A “Private Fee-for-Service plan” is a type of Medicare Advantage plan. PFFS plans aren’t the same as Original Medicare or Medigap. The plan determines how much it will pay doctors, other healthcare providers and hospitals, and how much you must pay when you get care. PFFS plans are offered by private insurance companies that are contracted with Medicare. The out-of-pocket costs for each service could vary by plan and provider; in some cases, you get your healthcare from any doctor, other healthcare provider, or hospital in PFFS Plans. Furthermore, the availability of these plans depends on the county and state in which you reside.
Advantages of a Medicare Advantage PFFS plan
Unlike a Health Maintenance Organization (HMO) plan, a Private Fee-for-Service (PFFS) plan does not require you to choose a primary care physician. Accordingly, a member of a PFFS plan does not need a referral from a primary care physician to see a specialist.
Not every PFFS plan is bound by network restrictions. Whereas many Medicare Advantage plans require the beneficiary to remain in-network to receive treatment, some PFFS plans offer the freedom to seek services from any Medicare-approved doctor, healthcare provider or hospital, provided they accept the plan’s payment terms and agrees to treat you. Not all providers will.
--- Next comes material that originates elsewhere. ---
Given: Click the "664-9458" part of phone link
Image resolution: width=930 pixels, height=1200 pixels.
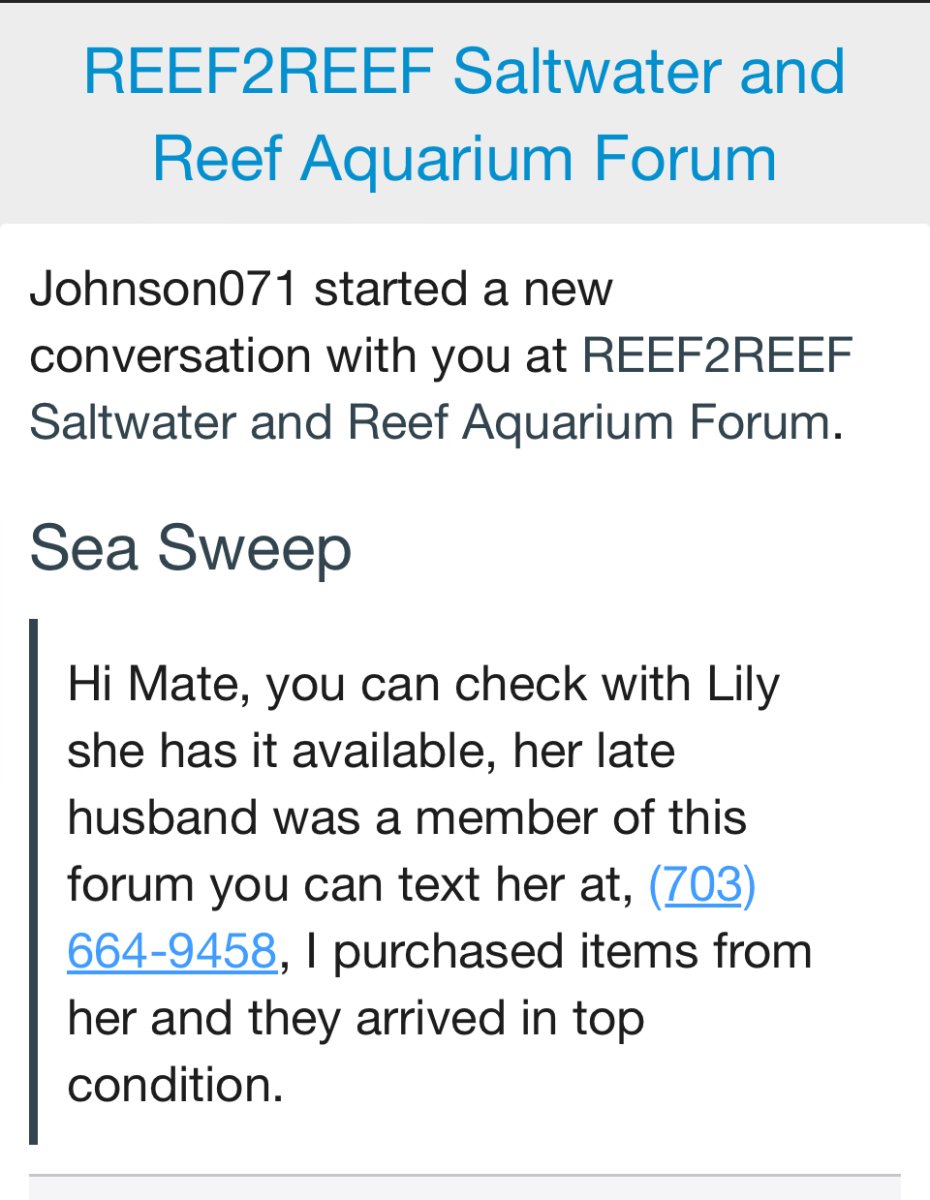Looking at the screenshot, I should [171, 951].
Providers consider a PFFS plan’s payment terms for each service provided. Just because a healthcare provider accepts a PFFS plan’s payment terms for one treatment does not mean they will automatically accept all future payment terms for other service provided to the same patient.
What to consider when selecting a private fee-for-service (PFFS) plan
Private Fee-for-Service (PFFS) plans allows you to see specialists without referrals. Fewer network limitations may also be considered a plus for some, although there is no guarantee that your healthcare provider will accept this insurance each time you require treatment.
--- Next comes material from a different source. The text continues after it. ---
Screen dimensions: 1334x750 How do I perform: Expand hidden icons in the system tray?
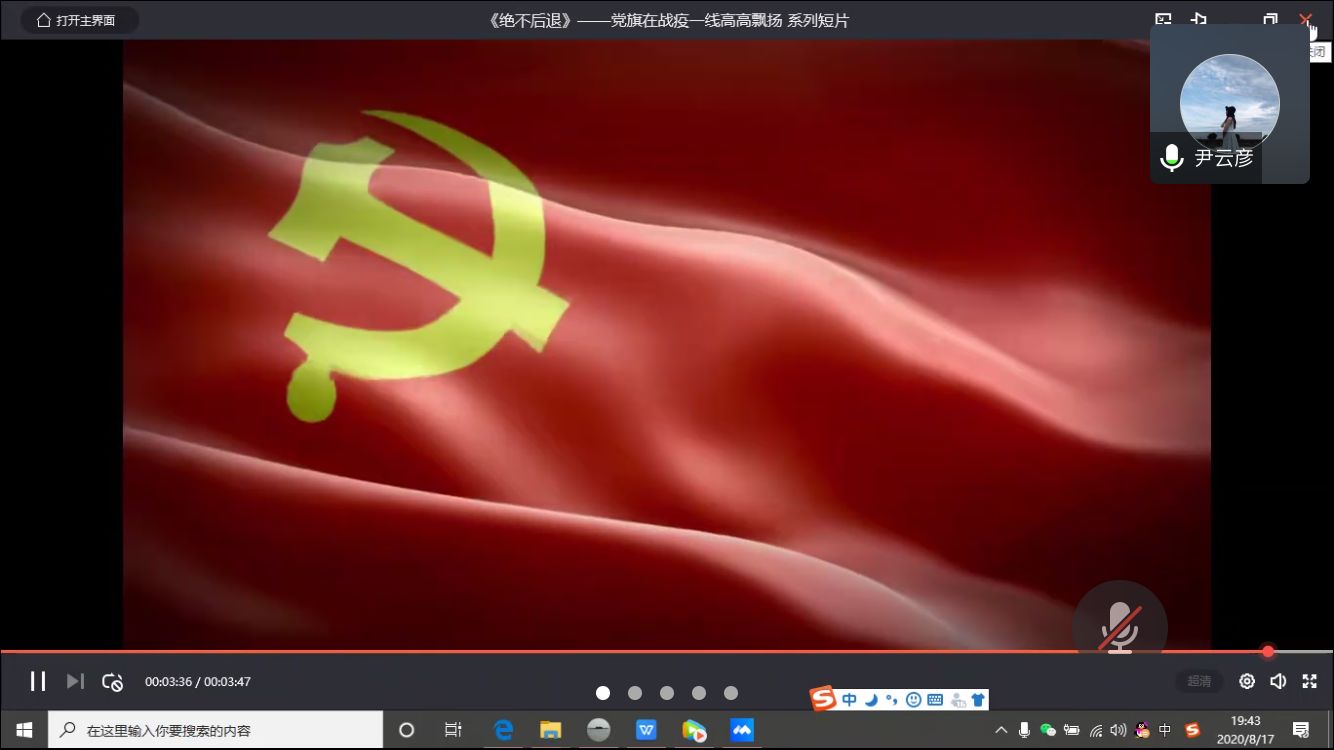[x=1001, y=731]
What else should you know about this type of plan?
- Not all PFFS plans include prescription drug coverage. If a PFFS plan does not offer coverage for your medications, you have the option to enroll in a stand-alone Medicare Prescription Drug plan (Medicare Part D). PFFS plans are one of the few types of Medicare Advantage plans that allows enrollment into a separate plan for prescription drug coverage, if it’s not already included.
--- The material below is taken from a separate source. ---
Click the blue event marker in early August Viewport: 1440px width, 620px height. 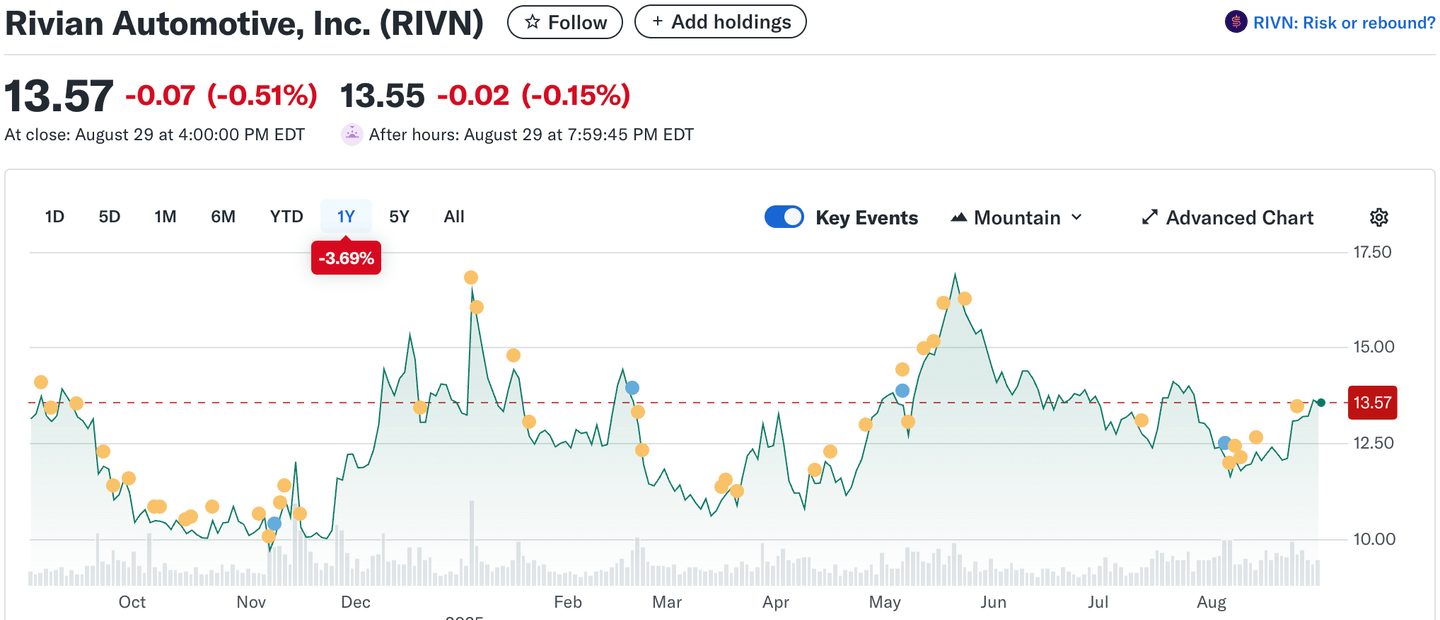[x=1224, y=443]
- Some PFFS Plans contract with a network of providers who agree to always treat you even if you’ve never seen them before.
- Out-of-network doctors, hospitals, and other providers may decide not to treat you even if you’ve seen them before.
- For each service you get, make sure your doctors, hospitals, and other providers agree to treat you under the plan, and accept the plan’s payment terms.
- In an emergency, doctors, hospitals, and other providers must treat you.
- Show your plan membership ID card each time you visit a health care provider. Your provider can choose at every visit whether to accept your plan’s terms and conditions of payment. You can’t use your red, white, and blue Medicare card to get heath care because Original Medicare won’t pay for your health care while you’re in the Medicare PFFS Plan. Keep your Medicare card in a safe place in case you return to Original Medicare in the future.
- You only need to pay the copayment or coinsurance amount allowed by the plan for the type(s) of service you get at the time of the service.